EXERCISE:
Drop the pictures; give again exactly the lines from the one holding "This screenshot has height=282, width=767." through the end of the data.

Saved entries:

········

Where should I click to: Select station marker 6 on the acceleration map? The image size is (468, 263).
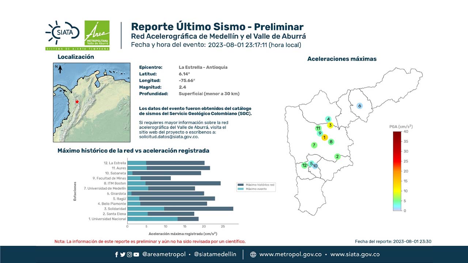pos(360,106)
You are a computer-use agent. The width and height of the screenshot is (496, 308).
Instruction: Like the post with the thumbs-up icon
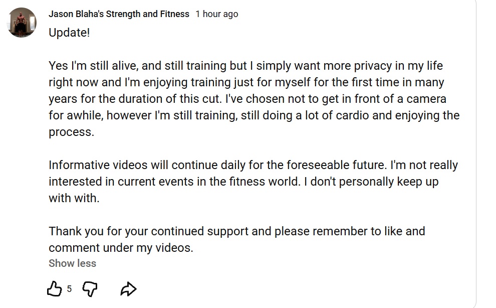(55, 288)
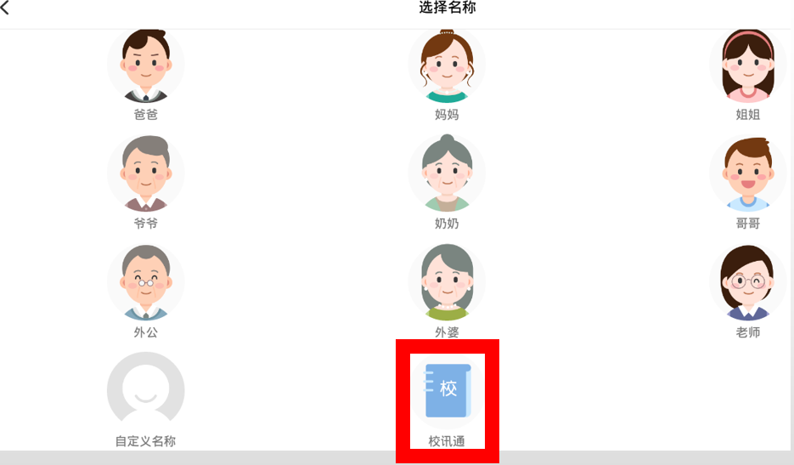Image resolution: width=794 pixels, height=465 pixels.
Task: Click the 老师 text label
Action: pos(748,332)
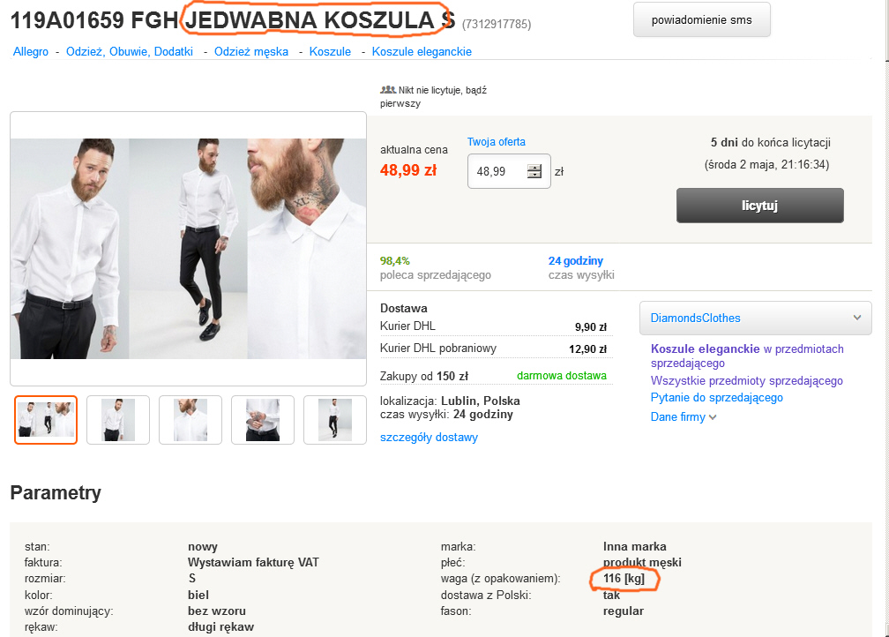Click the bidders people icon
This screenshot has height=637, width=889.
coord(388,90)
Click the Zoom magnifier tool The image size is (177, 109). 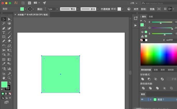point(9,78)
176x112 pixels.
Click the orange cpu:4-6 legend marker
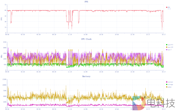(167, 47)
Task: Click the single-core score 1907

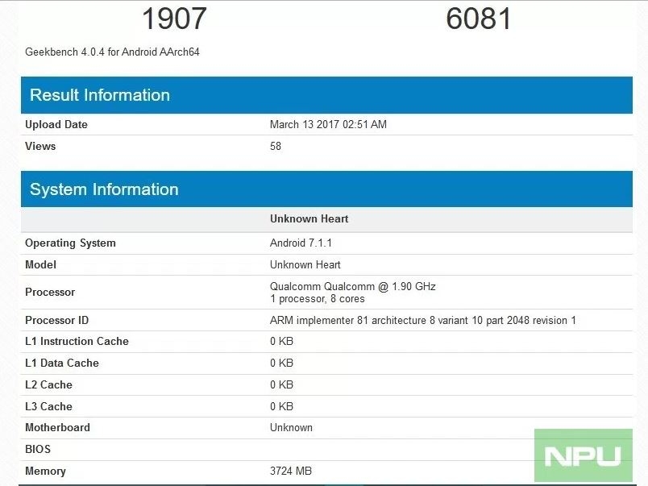Action: pos(173,19)
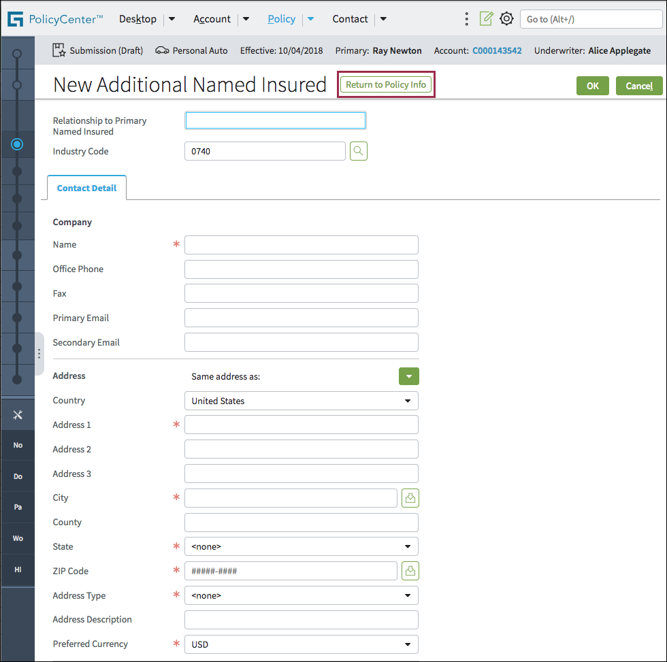Viewport: 667px width, 662px height.
Task: Click the City autofill icon
Action: (410, 498)
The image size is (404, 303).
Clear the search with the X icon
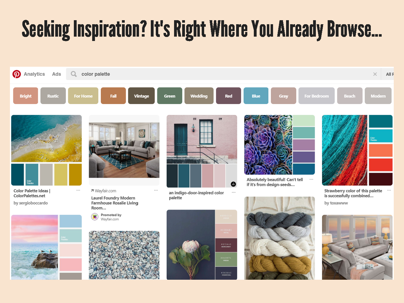tap(375, 74)
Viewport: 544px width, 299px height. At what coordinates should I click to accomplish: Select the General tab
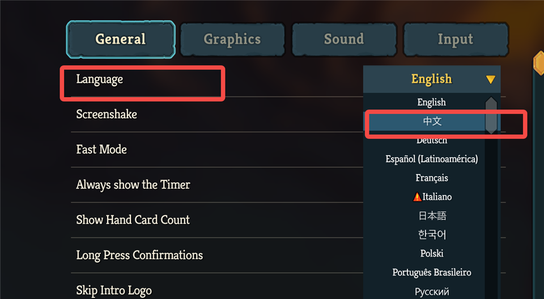(121, 40)
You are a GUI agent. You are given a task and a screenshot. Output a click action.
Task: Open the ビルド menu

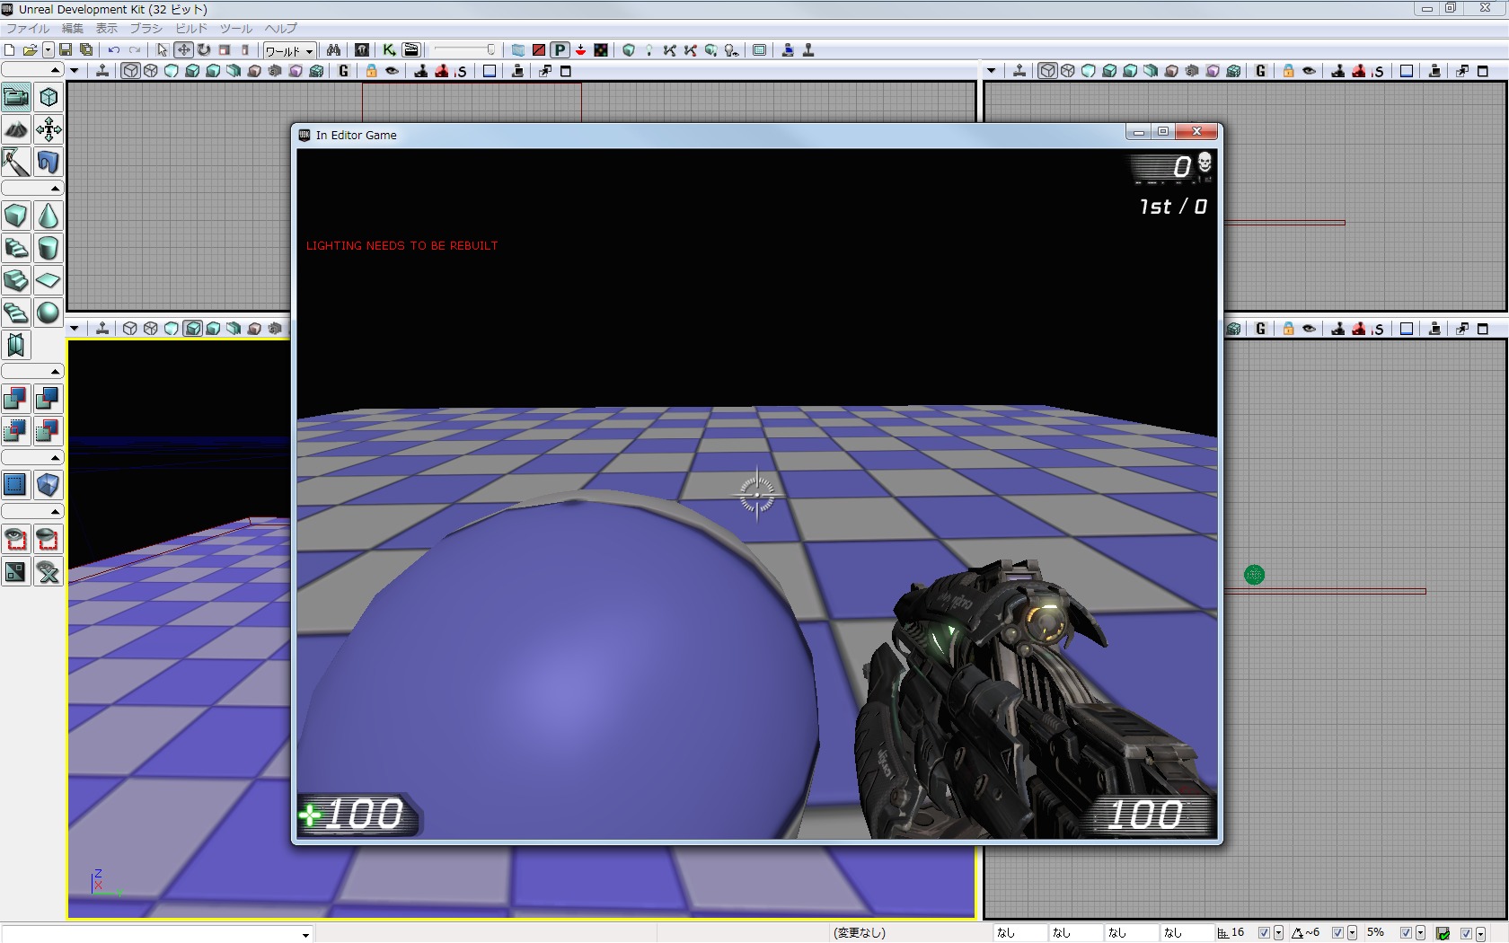[190, 28]
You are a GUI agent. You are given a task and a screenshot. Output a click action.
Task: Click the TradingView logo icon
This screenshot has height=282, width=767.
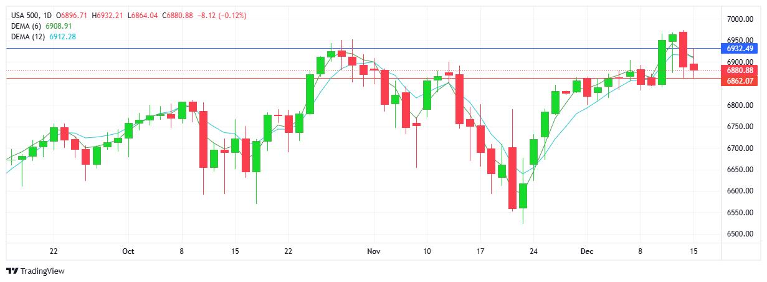(12, 271)
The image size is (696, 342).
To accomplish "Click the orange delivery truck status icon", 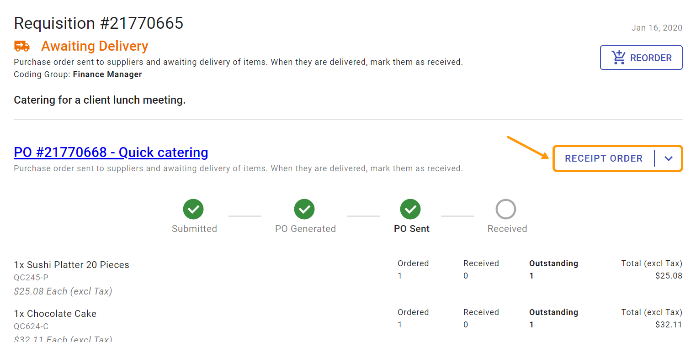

········

RESPONSE TO THIS EXERCISE:
This screenshot has height=282, width=767.
(12, 271)
The image size is (696, 342).
To accomplish "Click the orange delivery truck status icon", 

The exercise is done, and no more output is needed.